- Author: Kathy Keatley Garvey
Reiner, a RAPIDD (Research and Policy in Infectious Disease Dynamics) postdoctoral fellow, studies with UC Davis Professor Thomas Scott, a worldwide expert on the epidemiology and prevention of dengue. Scott chairs the mosquito-borne disease modelling group in the RAPIDD program of the Science and Technology Directory, Department of Homeland Security, Fogarty International Center, National Institutes of Health.
“Dengue takes an enormous toll on human health worldwide, with as many as 4 billion people at risk," said Scott.
Reiner noted that “Mathematical models for the transmission of mosquito-borne diseases often rely on very simple assumptions about the population dynamics of the mosquito vectors. Linking transmission models to real-world data on mosquito abundance requires a method that smooths over the discontinuous mosquito abundance data to yield complete time series, simultaneously accounting for the effects of covariates that also vary in space or time.”
“Generalized additive models (GAMs) offer a flexible way to disentangle the relative roles of seasonality, inter-annual variation, control, temperature, and land cover as predictors of mosquito abundance," Reiner said in an abstract of his talk. "Case studies on the abundance of vectors of different pathogens in two different locations are considered: dengue virus and Aedes aegypti in Iquitos, Peru and West Nile virus and Rift Valley fever virus and Culex tarsalis, the Culex pipiens complex, and Aedes melanimon in California.”

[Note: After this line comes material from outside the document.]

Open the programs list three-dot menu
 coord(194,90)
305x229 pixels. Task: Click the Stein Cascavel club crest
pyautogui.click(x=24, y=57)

“Using over 150,000 entomological surveys conducted at the household level within Iquitos, Peru as well as spatio-temporally explicit control efforts of varying intensity, we identify locations within the city that systematically over or under produce Aedes aegypti as well as quantitatively assess the impact of various levels of control. Within California, using a spatially explicit surveillance data set (2003-2009, 102,188 trap-nights of 4,882,911 mosquitoes), we parse the relative contributions of seasonality, temperature and land-type on mosquito abundance, identifying significant interactions between seasonality and land-type. In both cases, GAMs produce simple, yet flexible products that can link real world vector abundance data to transmission models, increasing accuracy and utility to models used to inform both epidemiology and public policy.”
Reiner received his doctorate in statistics in 2010 from the University of Michigan, Ann Arbor. He began his academic studies in California, where he earned his bachelor’s degree in applied mathematics in 2002 from UC Berkeley. He went on to obtain his master’s degree in applied mathematics from California State University, Northrdige, in 2005; and his master’s in statistics from the University of Michigan in 2009.
Plans are to record the seminar for later posting on UCTV.
Related Links:
Dengue Higher Than Previously Estimated (Thomas Scott lab)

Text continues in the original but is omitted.